DIRECTION:
Pull out every line of the data below that contains the string "screenshot", matching case exactly.

Stored data entries:
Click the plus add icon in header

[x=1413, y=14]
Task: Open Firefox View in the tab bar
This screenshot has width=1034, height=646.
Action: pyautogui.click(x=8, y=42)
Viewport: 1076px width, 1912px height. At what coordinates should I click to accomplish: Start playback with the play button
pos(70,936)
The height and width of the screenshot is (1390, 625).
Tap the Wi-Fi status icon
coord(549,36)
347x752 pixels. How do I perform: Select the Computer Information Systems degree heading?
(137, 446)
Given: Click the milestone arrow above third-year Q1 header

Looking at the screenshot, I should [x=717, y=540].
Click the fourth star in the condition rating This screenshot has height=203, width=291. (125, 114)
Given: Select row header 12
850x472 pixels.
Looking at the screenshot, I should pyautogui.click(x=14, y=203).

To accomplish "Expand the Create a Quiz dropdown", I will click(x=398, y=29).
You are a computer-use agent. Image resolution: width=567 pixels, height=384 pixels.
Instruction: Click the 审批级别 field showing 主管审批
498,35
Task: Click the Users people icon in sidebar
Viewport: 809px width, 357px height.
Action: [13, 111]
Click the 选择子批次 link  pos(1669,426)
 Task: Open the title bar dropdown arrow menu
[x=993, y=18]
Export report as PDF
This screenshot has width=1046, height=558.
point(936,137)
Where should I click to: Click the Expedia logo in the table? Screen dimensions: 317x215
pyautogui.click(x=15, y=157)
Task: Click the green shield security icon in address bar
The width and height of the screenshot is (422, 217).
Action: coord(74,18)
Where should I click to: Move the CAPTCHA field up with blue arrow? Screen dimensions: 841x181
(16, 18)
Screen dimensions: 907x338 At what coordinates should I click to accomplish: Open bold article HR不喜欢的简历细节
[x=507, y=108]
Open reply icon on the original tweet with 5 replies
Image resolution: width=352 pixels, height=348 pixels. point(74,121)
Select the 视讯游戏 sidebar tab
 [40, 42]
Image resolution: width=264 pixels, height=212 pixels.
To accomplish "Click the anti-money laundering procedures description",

SOLUTION FOR THIS TASK:
This screenshot has width=1034, height=646.
The height and width of the screenshot is (1390, 625).
Looking at the screenshot, I should [x=717, y=540].
Click the fourth star in the condition rating This screenshot has height=203, width=291. (125, 114)
Looking at the screenshot, I should pyautogui.click(x=14, y=203).
This screenshot has width=1046, height=558.
The width and height of the screenshot is (422, 217).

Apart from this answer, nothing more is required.